- **Questions on the material**
**A)** List every person named in the essay on Isaac Newton and alchemy.
**B)** Reproduce the passage of the essay on Isaac Newton and alchemy starting at "This week, on" and ending at "the Philosopher's Stone.".
**C)** Write the next part of the essay on Isaac Newton and alchemy, picking up after its final sentence.

- **Selected extract**
The Alchemical Origins of Deep Tech in Commercial Space: Or, Happy Birthday Isaac Newton!

The Alchemical Origins of Deep Tech in Commercial Space: Or, Happy Birthday Isaac Newton!

“Any sufficiently advanced technology is indistinguishable from magic.” - Arthur C. Clarke

This week, on January 4th, we celebrated the birthday of perhaps the greatest scientific mind to ever grace the Earth, Sir Isaac Newton (Neil DeGrasse Tyson says he is, so I’m going with that.) And that means it's that time of year to revisit my favorite fun fact about Newton. This giant of science, icon of rational thought, and progenitor of the theory of gravitation and the discipline of calculus, was also an alchemist. That's right, he was into some woo-woo, mystical stuff. In fact, some historians believe he may have suffered a mental break after enduring gradual mercury poisoning from his many attempts to turn quicksilver (literal mercury) into gold: the elusive premier quest of alchemists seeking the Philosopher's Stone.

But it's hard to blame Newton. After all, when he was around, science and magic must have seemed imperceptible in their differences. Alchemy wasn't considered a bizarre precursor to science as we understand it today, but was integrally linked to and an animating force of it. In fact, many great minds we now claim for science, such as Robert Boyle and Roger Bacon, could also be placed in the alchemist's camp.

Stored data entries
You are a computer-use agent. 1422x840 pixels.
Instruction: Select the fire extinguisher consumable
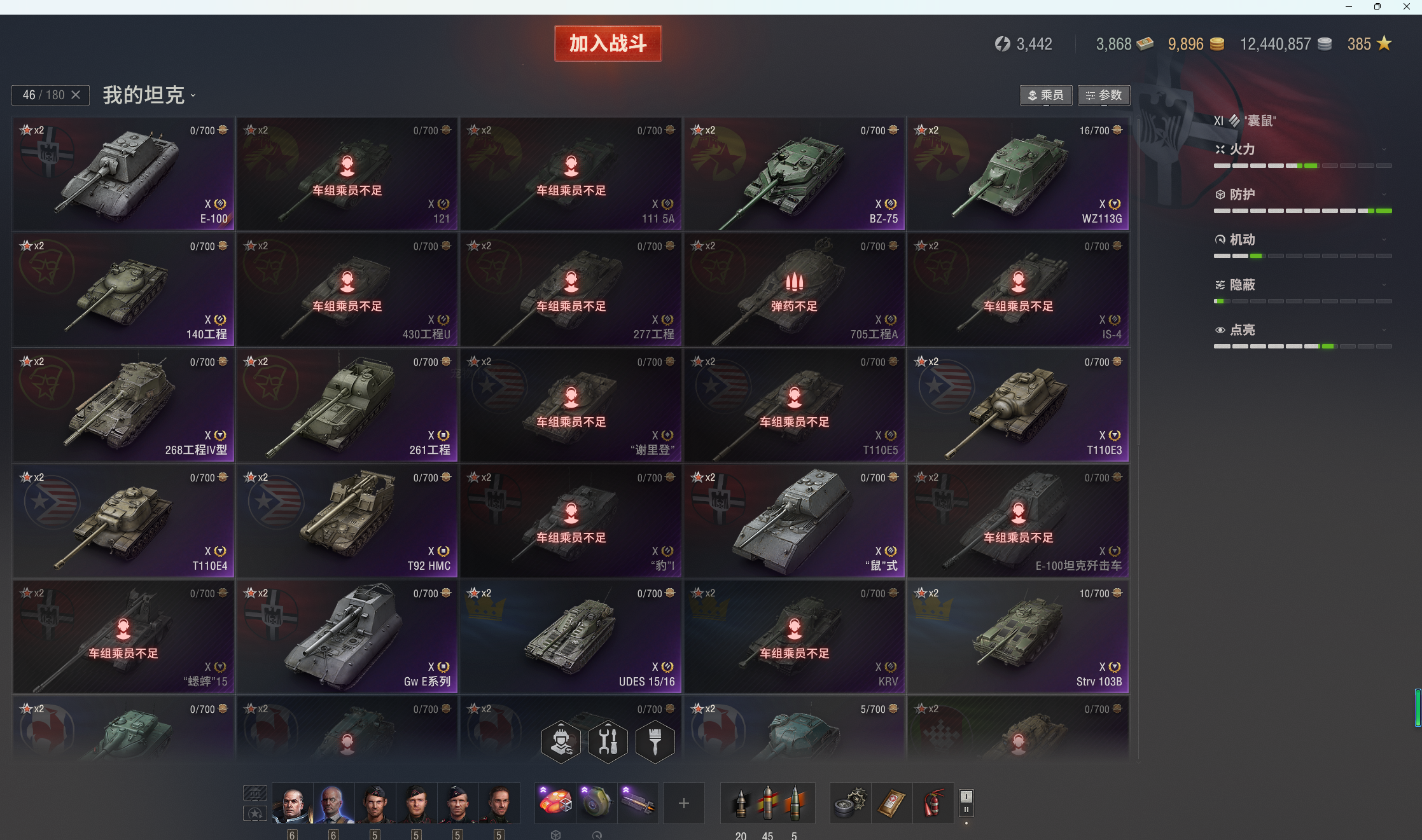pos(933,803)
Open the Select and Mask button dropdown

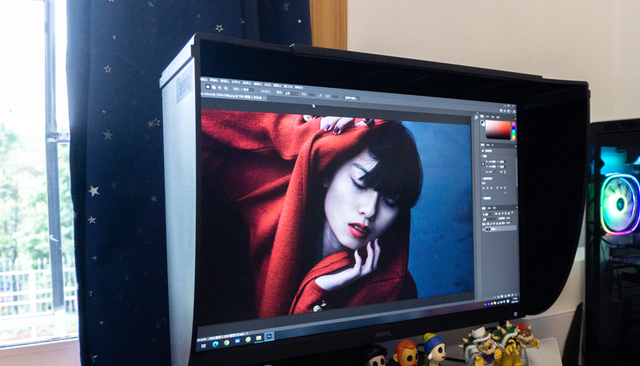point(352,98)
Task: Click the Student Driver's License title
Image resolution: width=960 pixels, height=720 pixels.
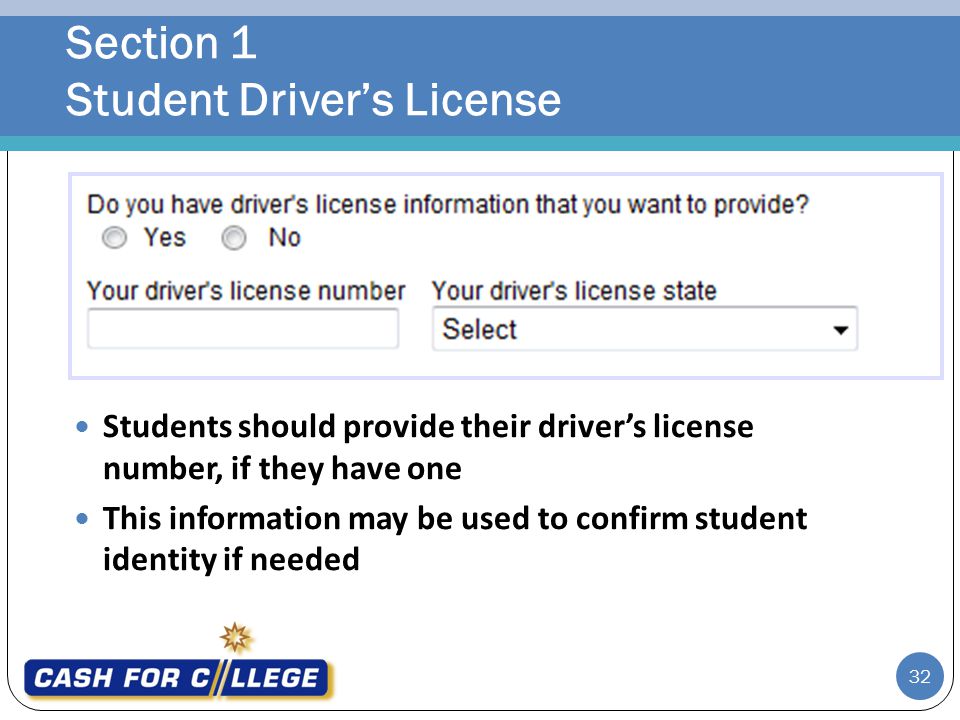Action: coord(313,100)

- **Answers for the tasks**
**A)** Arthur C. Clarke, Isaac Newton, Neil DeGrasse Tyson, Robert Boyle, Roger Bacon

**B)**
This week, on January 4th, we celebrated the birthday of perhaps the greatest scientific mind to ever grace the Earth, Sir Isaac Newton (Neil DeGrasse Tyson says he is, so I’m going with that.) And that means it's that time of year to revisit my favorite fun fact about Newton. This giant of science, icon of rational thought, and progenitor of the theory of gravitation and the discipline of calculus, was also an alchemist. That's right, he was into some woo-woo, mystical stuff. In fact, some historians believe he may have suffered a mental break after enduring gradual mercury poisoning from his many attempts to turn quicksilver (literal mercury) into gold: the elusive premier quest of alchemists seeking the Philosopher's Stone.

**C)**
But this is where things get interesting. Because maybe it wasn't just in the late 1600s and early 1700s when science and magic seemed one and the same. In fact, maybe that's still the case today. Indeed, it might be safe to say that the practices of alchemy, long relegated to the sidelines of science (or as I like to call it, witchcraft for boys), have a subtle, surprising, but firm footing in the modern deep tech ecosystem of today. After all, as Arthur C. Clarke, author of 2001: A Space Odyssey, once posited: "Any sufficiently advanced technology is indistinguishable from magic."

And since we're talking about a Space Odyssey, we might as well focus our deep tech lens on those most magical of all scientific applications: the space industry. So here are three modern-day, space-based deep tech concepts with surprising alchemical origins, along with some of the most exciting startups today that are moving these concepts forward.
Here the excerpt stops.